Why then, does Deuteronomy forbid the eating of such meat while Leviticus appears to permit it?
The NICNT comments:
“There is no conflict of principle between the provisions of Deuteronomy and Leviticus. Deuteronomy fails to mention the consequences of eating this sort of meat, but the fact that it instructs the full-born Israelites to avoid eating it suggests it concurred with Leviticus that such meat does cause uncleanness. Whereas Leviticus allows both Israelite and sojourner to become unclean and insists on washing afterward, Deuteronomy simplifies the rule by forbidding such meat entirely to Israelites, but allowing sojourners to eat it at will. This seems to be a case of upholding a principle while varying its detailed application.” (The New International Commentary on the New Testament)
Thus a concession was made for those unable to properly drain the animal of its blood. For the Gentile, eating it was permitted. Jews, even though prohibited from eating it, the death penalty was not to be imposed if they did because this was not done out of deliberate disrespect for the giver of life, Jehovah. (See also The Watchtower July 1, 2005 pg. 27)
Any reading of the divine mandate to Noah will make plain that God there speaks of blood entirely in connection with the killing of animals and subsequently with the killing of humans.
The shed blood of slain animals and of slain humans stands for the life that was taken.[3] The same is true with regard to the Mosaic law texts regularly cited requiring that blood be “poured out.” In all cases, this clearly refers to the blood of animals that have been slain. The blood represented life taken.[4]
Blood transfusions, however, are not the result of the killing of either animals or humans, the blood coming from a living donor who continues to live. Rather than representing someone’s life taken, such blood is freely given by the donor as a gift for the very opposite purpose, namely the preservation of life. This does not mean that there is nothing wrong with taking a blood transfusion and that everyone should be encouraged to take one. Every medical treatment option involves risks that need to be weighed against the potential benefits. It only means that there is no real connection or true parallel between God’s command to Noah regarding slaying and then eating the blood of the animal slain, and the modern medical use of blood in a transfusion.
It is important to note that in each occasion where blood is mentioned in scripture, two factors are apparent:
1) The life of the animal had been taken.
2) What is prohibited is not transfusing but eating blood[5]
[1] When the Bible refers to a person of non-Israelite origin in relation to the Israelite commonwealth, the designation “alien resident” sometimes applies to one of these who had become a proselyte or a full worshiper of Jehovah. At times it refers to a settler in the land of Palestine who was content to live among the Israelites, obeying the fundamental laws of the land but not fully accepting the worship of Jehovah. The context determines to which class the term applies…The alien resident who could be given the body of an animal that had died of itself was evidently one who had not become a full-fledged worshiper of Jehovah – Deut. 14:21. (Insight vol-1 p. 72 Alien Resident)

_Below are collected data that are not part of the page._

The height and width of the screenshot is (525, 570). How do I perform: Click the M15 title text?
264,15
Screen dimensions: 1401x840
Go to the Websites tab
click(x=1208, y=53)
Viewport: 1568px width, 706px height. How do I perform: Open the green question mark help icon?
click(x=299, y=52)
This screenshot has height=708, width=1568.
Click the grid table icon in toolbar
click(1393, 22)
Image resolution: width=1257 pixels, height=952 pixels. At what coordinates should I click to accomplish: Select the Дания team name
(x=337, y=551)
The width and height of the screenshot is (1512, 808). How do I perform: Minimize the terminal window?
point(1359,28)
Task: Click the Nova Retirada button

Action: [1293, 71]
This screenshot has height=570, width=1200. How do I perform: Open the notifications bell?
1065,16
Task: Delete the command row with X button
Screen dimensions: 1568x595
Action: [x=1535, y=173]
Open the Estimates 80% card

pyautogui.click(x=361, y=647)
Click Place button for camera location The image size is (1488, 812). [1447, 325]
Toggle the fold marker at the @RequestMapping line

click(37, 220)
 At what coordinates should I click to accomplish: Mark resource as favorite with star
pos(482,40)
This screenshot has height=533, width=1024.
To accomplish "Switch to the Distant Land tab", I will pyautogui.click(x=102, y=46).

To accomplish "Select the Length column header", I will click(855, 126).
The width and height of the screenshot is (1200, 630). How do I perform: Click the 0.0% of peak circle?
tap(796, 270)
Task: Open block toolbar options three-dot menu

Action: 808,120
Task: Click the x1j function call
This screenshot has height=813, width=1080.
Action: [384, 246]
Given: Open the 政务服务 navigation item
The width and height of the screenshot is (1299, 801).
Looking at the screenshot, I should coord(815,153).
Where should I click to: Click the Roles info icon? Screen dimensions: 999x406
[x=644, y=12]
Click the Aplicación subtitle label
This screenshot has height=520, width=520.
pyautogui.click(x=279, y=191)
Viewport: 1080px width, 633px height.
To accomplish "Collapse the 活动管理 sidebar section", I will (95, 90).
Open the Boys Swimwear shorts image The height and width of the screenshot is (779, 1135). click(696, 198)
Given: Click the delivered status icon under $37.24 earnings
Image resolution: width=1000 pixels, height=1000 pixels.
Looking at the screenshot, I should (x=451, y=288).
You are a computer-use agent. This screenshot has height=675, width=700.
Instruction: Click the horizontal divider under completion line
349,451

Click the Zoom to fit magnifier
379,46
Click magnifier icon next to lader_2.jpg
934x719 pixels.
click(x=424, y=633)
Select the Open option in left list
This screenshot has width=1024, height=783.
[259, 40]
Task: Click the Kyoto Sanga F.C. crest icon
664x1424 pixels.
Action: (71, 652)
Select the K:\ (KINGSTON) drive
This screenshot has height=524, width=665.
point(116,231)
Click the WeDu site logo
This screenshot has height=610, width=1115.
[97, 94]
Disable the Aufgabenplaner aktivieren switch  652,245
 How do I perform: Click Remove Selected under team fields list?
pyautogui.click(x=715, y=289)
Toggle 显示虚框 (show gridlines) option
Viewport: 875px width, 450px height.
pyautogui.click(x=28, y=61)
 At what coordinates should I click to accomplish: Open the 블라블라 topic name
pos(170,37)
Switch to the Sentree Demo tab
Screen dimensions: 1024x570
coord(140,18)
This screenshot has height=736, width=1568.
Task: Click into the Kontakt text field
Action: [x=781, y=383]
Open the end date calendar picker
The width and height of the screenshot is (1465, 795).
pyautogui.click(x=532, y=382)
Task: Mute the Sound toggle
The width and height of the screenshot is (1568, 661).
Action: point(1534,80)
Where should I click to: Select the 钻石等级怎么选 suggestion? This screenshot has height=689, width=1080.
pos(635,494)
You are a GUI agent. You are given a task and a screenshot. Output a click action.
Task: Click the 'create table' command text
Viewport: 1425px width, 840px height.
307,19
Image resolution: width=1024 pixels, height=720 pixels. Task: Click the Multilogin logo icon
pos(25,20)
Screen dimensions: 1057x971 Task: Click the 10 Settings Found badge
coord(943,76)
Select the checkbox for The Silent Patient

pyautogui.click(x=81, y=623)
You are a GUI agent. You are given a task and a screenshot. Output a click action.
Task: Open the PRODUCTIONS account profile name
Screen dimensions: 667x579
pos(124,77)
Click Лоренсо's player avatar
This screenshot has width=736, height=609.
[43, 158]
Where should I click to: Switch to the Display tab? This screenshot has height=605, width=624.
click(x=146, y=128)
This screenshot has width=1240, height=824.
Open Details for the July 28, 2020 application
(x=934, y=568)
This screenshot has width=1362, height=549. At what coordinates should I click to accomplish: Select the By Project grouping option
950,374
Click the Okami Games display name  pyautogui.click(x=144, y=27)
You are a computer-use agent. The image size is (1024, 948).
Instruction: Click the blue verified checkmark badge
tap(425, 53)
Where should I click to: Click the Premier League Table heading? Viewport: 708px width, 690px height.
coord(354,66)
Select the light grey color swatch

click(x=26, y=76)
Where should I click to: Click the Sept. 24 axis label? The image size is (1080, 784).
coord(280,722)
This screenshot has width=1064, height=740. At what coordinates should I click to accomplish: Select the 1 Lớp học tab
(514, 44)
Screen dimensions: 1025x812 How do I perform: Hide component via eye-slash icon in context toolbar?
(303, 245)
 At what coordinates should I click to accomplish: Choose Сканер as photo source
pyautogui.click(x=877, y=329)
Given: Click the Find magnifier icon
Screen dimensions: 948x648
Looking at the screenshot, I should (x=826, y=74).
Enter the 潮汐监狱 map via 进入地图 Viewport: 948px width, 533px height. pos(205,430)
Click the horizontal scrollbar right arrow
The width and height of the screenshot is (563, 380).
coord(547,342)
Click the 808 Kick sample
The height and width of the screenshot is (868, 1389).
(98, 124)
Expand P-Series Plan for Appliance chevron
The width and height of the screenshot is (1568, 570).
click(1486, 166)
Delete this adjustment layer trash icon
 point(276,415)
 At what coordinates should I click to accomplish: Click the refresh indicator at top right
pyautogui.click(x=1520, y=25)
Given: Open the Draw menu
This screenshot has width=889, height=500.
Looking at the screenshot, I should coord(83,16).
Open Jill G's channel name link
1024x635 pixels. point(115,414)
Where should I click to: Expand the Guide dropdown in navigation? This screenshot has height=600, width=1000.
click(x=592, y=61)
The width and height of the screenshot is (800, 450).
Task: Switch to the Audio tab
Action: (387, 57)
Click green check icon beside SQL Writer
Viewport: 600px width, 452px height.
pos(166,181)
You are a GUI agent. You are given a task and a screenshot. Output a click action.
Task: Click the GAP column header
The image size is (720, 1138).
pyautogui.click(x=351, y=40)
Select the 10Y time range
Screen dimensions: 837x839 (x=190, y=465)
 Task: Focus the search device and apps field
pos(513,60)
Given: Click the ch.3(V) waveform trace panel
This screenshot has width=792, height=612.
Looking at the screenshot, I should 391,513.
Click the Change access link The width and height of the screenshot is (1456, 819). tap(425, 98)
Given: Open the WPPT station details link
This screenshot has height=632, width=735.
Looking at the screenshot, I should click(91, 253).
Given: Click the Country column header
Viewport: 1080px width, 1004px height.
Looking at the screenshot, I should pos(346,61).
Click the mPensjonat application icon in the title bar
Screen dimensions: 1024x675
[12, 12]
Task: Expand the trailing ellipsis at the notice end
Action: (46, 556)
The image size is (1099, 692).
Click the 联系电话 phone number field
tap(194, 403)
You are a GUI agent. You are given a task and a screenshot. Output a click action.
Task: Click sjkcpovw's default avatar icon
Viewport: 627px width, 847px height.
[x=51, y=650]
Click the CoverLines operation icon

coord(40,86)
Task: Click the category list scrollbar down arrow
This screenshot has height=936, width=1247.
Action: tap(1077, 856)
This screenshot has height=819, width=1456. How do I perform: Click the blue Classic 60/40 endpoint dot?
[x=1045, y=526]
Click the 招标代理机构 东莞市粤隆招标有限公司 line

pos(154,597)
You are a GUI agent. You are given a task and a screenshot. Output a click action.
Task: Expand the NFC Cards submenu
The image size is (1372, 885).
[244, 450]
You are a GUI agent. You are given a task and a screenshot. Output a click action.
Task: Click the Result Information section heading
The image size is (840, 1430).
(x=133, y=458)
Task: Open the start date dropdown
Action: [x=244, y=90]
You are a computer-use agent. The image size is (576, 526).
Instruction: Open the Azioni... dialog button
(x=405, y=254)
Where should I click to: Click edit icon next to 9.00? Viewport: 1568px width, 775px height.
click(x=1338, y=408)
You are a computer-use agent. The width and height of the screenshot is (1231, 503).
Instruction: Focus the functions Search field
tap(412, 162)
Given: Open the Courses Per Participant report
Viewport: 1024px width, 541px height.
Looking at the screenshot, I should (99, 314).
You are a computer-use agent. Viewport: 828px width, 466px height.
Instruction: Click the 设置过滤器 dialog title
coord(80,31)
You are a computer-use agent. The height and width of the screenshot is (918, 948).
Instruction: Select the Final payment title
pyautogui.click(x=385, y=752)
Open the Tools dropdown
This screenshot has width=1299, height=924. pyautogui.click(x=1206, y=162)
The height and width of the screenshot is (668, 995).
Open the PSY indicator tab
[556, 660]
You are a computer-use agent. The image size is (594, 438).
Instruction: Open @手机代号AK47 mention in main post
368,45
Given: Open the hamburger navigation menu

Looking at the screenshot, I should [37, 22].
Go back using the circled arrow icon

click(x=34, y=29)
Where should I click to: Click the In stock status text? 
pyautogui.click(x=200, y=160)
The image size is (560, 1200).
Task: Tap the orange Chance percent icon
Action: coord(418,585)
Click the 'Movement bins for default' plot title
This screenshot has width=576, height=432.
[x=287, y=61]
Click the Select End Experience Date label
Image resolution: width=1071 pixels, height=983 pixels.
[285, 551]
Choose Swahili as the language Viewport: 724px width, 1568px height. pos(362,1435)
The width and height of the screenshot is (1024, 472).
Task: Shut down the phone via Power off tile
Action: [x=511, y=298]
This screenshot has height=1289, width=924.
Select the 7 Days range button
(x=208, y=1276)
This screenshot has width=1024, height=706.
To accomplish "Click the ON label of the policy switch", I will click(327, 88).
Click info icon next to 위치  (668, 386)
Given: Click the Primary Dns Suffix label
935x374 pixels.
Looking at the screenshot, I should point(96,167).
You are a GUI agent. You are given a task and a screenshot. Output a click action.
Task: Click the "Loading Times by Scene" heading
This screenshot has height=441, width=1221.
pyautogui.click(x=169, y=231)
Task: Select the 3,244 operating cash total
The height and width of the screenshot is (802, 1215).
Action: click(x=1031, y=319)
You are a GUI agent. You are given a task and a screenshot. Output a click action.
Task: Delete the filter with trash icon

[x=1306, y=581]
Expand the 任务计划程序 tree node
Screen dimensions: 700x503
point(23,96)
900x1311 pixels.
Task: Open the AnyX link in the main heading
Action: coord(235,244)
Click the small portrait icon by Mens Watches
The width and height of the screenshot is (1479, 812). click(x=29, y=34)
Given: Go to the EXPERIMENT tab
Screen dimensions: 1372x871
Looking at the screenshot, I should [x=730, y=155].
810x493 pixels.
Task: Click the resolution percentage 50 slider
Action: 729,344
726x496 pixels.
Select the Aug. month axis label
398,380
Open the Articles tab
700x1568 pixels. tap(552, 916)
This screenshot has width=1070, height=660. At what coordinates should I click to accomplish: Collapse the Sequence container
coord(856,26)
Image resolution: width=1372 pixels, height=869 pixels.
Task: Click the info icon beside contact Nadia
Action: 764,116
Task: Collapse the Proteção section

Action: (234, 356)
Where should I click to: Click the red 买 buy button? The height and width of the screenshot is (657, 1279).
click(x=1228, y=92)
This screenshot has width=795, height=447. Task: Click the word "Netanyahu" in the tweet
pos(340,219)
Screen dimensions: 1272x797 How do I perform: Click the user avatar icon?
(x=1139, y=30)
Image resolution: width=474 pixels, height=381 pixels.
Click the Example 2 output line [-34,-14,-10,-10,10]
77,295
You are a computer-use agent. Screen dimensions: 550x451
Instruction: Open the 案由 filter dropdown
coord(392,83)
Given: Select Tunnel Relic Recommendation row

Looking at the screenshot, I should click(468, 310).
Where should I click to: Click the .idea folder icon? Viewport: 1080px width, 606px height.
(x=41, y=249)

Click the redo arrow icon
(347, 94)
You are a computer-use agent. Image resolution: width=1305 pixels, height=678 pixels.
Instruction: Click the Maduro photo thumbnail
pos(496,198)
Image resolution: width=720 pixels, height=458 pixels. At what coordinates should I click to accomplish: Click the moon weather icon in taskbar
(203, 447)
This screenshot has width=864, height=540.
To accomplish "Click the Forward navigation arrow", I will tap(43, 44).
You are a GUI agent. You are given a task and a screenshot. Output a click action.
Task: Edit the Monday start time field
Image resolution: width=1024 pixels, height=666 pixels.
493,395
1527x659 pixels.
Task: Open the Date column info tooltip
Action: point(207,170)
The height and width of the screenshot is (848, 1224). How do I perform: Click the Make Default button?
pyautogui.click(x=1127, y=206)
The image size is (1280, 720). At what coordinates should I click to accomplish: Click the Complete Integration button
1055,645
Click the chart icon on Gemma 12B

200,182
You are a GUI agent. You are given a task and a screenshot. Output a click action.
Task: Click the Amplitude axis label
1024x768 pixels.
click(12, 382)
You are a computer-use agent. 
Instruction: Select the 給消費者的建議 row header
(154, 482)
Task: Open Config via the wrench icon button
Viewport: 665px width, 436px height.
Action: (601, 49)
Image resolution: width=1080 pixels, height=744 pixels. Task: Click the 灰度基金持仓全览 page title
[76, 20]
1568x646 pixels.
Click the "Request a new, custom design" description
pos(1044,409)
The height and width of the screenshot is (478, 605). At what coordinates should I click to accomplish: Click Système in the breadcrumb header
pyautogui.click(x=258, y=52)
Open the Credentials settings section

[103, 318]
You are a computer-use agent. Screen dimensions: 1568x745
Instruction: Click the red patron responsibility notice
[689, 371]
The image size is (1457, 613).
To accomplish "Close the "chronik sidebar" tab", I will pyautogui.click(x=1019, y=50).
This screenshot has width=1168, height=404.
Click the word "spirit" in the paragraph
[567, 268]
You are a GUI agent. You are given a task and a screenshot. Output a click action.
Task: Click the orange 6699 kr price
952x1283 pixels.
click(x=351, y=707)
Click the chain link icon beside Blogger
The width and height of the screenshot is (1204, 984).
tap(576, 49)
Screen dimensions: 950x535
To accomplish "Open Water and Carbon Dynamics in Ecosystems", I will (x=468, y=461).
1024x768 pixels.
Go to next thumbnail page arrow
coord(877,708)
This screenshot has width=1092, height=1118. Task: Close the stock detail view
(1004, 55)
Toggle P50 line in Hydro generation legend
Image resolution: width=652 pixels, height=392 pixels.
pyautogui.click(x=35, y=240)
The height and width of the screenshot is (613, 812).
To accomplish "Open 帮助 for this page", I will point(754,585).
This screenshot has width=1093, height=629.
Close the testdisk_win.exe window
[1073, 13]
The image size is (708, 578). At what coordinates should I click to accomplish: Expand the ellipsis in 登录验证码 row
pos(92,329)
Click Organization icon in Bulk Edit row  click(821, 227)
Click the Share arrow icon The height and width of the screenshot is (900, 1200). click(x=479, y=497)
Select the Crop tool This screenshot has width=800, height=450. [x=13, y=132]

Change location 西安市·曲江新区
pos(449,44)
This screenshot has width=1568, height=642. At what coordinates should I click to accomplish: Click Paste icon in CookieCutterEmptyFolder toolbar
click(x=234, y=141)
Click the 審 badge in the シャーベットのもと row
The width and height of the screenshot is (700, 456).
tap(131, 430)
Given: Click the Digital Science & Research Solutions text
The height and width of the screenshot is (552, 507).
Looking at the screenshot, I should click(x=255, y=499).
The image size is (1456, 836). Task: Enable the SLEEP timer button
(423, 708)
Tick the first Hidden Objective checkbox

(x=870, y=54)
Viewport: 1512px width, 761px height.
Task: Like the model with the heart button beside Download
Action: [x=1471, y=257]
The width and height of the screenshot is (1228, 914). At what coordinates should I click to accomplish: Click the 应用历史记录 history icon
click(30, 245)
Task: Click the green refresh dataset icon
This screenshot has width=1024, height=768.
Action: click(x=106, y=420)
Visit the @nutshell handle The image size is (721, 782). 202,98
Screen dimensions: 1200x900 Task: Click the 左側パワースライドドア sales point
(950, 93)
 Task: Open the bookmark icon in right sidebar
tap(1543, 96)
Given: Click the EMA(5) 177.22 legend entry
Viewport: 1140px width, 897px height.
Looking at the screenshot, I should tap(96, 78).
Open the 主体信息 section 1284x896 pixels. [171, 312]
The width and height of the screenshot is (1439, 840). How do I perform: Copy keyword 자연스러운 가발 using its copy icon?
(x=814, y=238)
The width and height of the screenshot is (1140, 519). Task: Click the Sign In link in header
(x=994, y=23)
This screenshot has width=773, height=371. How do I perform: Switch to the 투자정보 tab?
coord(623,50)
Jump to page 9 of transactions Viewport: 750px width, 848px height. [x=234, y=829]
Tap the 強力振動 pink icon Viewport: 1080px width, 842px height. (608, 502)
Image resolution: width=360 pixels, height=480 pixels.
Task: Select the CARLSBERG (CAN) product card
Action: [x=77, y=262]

[2] At Deuteronomy 14:21 allowance was made for selling to an alien resident or a foreigner an animal that had died of itself or that had been torn by a beast. Thus a distinction was made between the blood of such animals and that of animals that a person slaughtered for food. (Compare Le 17:14-16.) (Insight on the Scriptures vol. 1 pg. 345 par. 6)
There are other significant differences between God’s command to Noah and the Mosaic law. Noah was not required to offer blood in sacrifice or cleanse himself, his garments or utensils as Israelite priests were.
[3] Compare Genesis 4:10, 11; 37:26; 42:22; Exodus 12:5-7 (compare this with 1 Peter 1:18, 19); Exodus
24:5-8; Matthew 23:35; 26:28; 27:24, 25
[4] Leviticus 17:13, 14; Deuteronomy 12:15, 16, 24, 25.